Venezuela, Burma, Burkina Faso: Connect the Democratic Dots…

A Burmese anti-government protest in front of the Petronas Twin Towers. Photo credit: Off2riorob CC BY

In the four weeks between November 8 and December 6, 2015, the peoples of Myanmar (Burma), Burkina Faso and Venezuela delivered surprises: resounding defeats to military rule, strongman domination and populist authoritarianism. Aung San Suu Kyi’s National League for Democracy, suppressed for 25 years, won 77 percent of the elected seats for the national legislature – almost the identical mandate it won in 1990. In Burkina Faso, following a coup attempt just weeks earlier, voters in large numbers went defiantly to the polls a year after massive street demonstrations blocked the president from extending his tenure, driving him from his 27-year rule and warning the military not to take over. In Venezuela, where the deck was stacked heavily against the opposition, voters cleaned the legislative house – giving the opposition coalition a supermajority and breaking a 17-year string of ruling party victories.

These bright spots are the consequence of perseverance by democratic activists in the face of repression. They also highlight the importance of elections as a peaceful means for people to bring about change. In each case, autocratic rule corroded from within and popular demand strengthened. Geopolitics and global economic trends had varying, significant effects in all three countries. International factors included solidarity for citizens empowering themselves by freely expressing their will, while the drive for electoral change was distinctly homegrown.

Transitional phases are under way in each of these nations, though the outcome of the transition is not clear in any of them. In Burma and Venezuela the old regimes hold onto essential powers, and “power-sharing” is not part of their traditions. Burma’s military thus far indicates that it will respect the election result, but upcoming negotiations will determine the course of democratic reform. Venezuela faces the challenge of a broad coalition of parties taking seats in the legislature to address the country’s economic calamity. The incumbent president has denounced “cohabitation” with the opposition and is stacking the courts, while the outgoing National Assembly created a so-called communal parliament to assert “popular power” associated with the current ruling party. In Burkina Faso, the military has occupied or controlled government since 1966, and long-established patterns are hard to overcome. Yet, citizens in those countries are pressing for effective, representative government, and they deserve international help.

Democratic movements are taking place against currents of mass violence in Syria and Iraq, continued fighting in Afghanistan, violent extremism in numerous places and a global refugee crisis.

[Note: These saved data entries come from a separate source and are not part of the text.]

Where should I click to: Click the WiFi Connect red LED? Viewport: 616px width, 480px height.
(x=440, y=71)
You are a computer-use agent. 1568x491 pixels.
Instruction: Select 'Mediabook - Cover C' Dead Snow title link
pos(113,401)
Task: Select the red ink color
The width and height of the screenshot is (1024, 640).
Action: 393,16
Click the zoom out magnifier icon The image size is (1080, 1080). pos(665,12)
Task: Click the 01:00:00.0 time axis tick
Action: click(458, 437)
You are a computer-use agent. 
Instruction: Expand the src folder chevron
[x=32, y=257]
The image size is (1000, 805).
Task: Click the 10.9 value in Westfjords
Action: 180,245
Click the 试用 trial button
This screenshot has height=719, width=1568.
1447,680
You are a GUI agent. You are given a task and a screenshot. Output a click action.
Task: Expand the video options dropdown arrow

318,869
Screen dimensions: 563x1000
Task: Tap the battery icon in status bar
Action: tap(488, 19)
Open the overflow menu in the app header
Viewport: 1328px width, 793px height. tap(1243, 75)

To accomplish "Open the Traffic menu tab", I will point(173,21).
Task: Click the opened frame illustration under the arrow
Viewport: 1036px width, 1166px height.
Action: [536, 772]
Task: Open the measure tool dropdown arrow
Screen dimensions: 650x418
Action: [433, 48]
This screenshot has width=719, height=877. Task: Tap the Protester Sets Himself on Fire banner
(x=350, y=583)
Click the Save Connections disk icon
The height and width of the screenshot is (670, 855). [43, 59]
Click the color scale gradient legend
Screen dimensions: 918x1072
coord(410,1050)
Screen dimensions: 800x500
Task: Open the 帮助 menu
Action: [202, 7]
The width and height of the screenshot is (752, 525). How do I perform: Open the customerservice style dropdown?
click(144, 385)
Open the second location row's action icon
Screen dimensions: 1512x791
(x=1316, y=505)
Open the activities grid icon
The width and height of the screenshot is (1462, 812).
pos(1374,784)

Authoritarians are taking advantage of the times to strip away democratic space, while democratic countries are both countering terrorist threats and anti-democratic reactions to them.

Nonetheless, recent developments in Myanmar, Burka Faso and Venezuela are part of a broader stream flowing through 2015. That Indonesia, the world’s fourth most populist country and the largest Muslim nation, held December 9 gubernatorial and local elections – in which millions voted without notable incident – is an indication of global democratic currents. Nigeria’s 2015 elections marked a further consolidation for the world’s seventh and Africa’s most populous country (about 1 in every 40 people in the world live in Nigeria, according to the World Population Review).

Cote d’Ivoire continued to move forward by holding a peaceful presidential election, which was a landmark after former President Laurent Gbagbo refused to accept the 2010 election result, leading to over 3,000 deaths and Gbagbo being tried by the International Criminal Court. Ukrainians further demonstrated democratic resolve against occupation and aggression by conducting credible local elections across the country in areas where democratic voting is possible. The surprise presidential electoral upset in Sri Lanka, where the incumbent had grown increasingly autocratic, was followed by credible and relatively peaceful parliamentary elections. They too were remarkable events in a country racked by years of violence.

While polls were annulled without apparent reason on Zanzibar, and nondemocratic votes were held in places like Azerbaijan, Belarus, Egypt, Ethiopia and Sudan, elections held in more than 35 countries in 2015 were marked by the genuine expression of citizen will. This evidence of strong democratic norms demonstrates popular desire for democracy over autocracy, while recent developments in Venezuela, Burma and Burkina Faso make it clear that protracted efforts of citizens, sometimes at great personal cost, can prevail.

War and late-year tragedy can easily obscure positive developments, yet democratic advances in difficult countries are vital aspects of 2015. These examples provide inspiration in a problematic world and underscore the long-term importance of democratic solidarity and international assistance.